17/09/2026

Ação do garimpo contra yanomamis tem ataques a postos, estupro e até show.

Além de fome, destruição e morte, a invasão da Terra Yanomami por garimpeiros ilegais ao longo dos últimos anos provocou ocupação e fechamento de postos de saúde e um caso suspeito de estupro, entre outros crimes.

O MPF (Ministério Público Federal) em Roraima lista 13 visitas, nove ações e quatro recomendações em suas investigação de casos de violência e proteção dos povos entre 2021 e 2022.

Segundo relatório do povo yanomami, somente de 2018 a 2021 a área de garimpo na Terra Indígena cresceu de forma avassaladora, saltando de 1.200 para 3.272 hectares.

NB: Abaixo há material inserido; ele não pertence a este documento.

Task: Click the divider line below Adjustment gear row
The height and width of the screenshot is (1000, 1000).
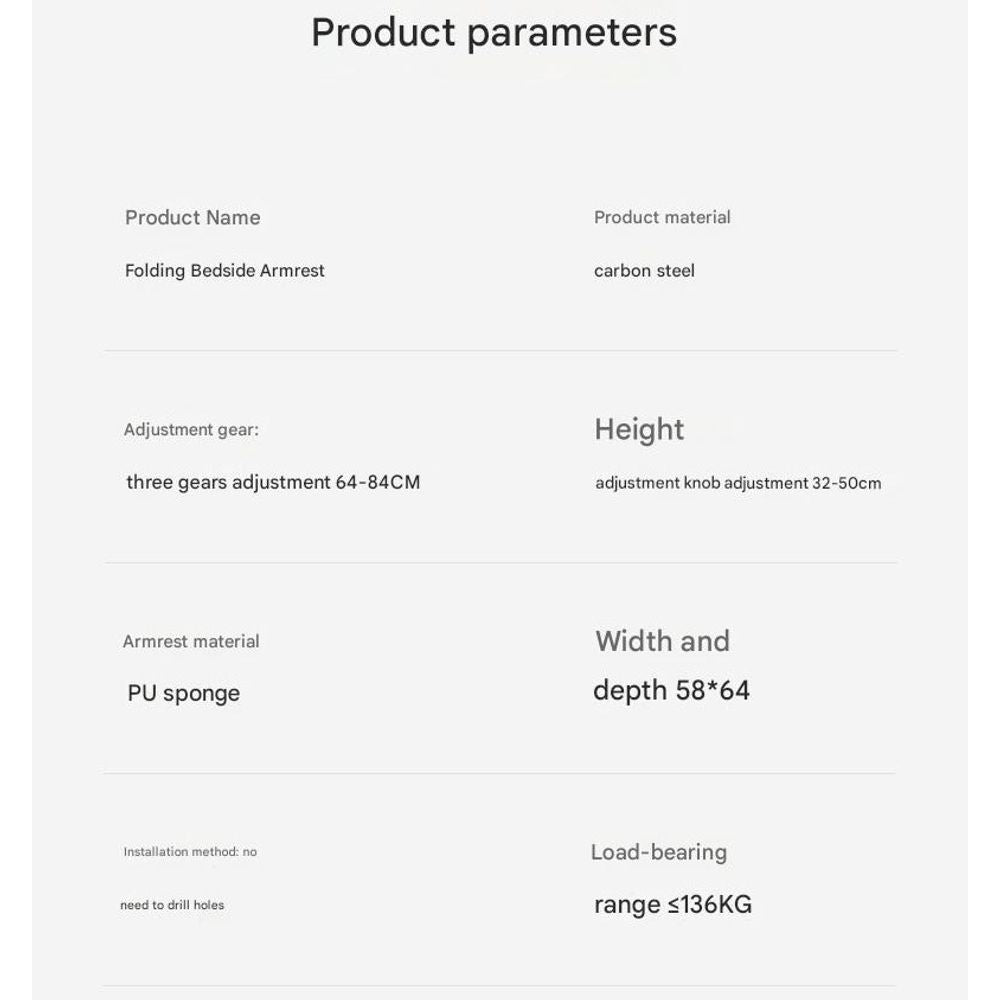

Um dos casos de maior repercussão ocorreu em abril de 2022, quando uma menina de 12 anos da comunidade Aracaçá teria sido estuprada e morta por garimpeiros.

Após o crime, o corpo dela foi jogado no rio. O MPF e outros órgãos realizaram diligência ao local, mas não encontraram vestígios do crime.

A área onde o estupro teria ocorrido foi queimada —um ritual tradicional para casos de morte violenta de um integrante do povo.

Durante a pandemia de covid-19, houve intensificação de procedimentos para tentar garantir a proteção dos indígenas das invasões.

No início de 2021, os procuradores da República investigaram a realização de show musical promovido pelo garimpo na Terra Yanomami.

A apresentação do cantor Wanderley Andrade ocorreu em 27 de dezembro de 2020, em meio à fase crítica de disseminação do coronavírus, em uma localidade conhecida como Prainha, em Alto Alegre.

Após acordo entre MPF, artista e representantes do povo indígena, Wanderley Andrade gravou um vídeo pedindo desculpas, alegou não ter ciência da invasão e ainda doou ferramentas e equipamentos de trabalho para as comunidades afetadas.